> Work to complete
The answer must consist of every line in the records below that contains the string "computer".
:::
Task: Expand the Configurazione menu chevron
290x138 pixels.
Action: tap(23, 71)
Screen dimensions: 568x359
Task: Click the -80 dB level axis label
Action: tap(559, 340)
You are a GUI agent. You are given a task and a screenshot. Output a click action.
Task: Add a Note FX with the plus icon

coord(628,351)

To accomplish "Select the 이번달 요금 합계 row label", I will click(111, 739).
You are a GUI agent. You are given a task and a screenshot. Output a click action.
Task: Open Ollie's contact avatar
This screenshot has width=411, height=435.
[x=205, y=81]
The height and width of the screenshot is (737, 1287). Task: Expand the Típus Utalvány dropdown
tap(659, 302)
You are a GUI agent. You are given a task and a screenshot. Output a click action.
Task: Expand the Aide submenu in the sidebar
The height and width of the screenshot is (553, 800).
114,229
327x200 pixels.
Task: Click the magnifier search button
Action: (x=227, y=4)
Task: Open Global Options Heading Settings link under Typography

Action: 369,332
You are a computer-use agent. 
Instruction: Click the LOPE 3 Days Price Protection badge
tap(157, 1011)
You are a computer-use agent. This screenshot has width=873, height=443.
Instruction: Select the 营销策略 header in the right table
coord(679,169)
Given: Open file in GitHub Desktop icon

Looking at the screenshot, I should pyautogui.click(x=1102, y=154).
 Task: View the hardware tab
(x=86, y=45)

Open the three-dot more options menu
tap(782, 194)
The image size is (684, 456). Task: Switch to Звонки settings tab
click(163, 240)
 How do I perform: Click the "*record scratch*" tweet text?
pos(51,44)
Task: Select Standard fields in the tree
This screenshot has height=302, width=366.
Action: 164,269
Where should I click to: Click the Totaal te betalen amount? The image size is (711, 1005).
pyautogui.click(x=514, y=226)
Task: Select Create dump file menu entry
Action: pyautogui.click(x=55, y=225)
:::
> Answer to this exercise
You are a computer-use agent. 
You are a computer-use agent. This screenshot has width=873, height=443.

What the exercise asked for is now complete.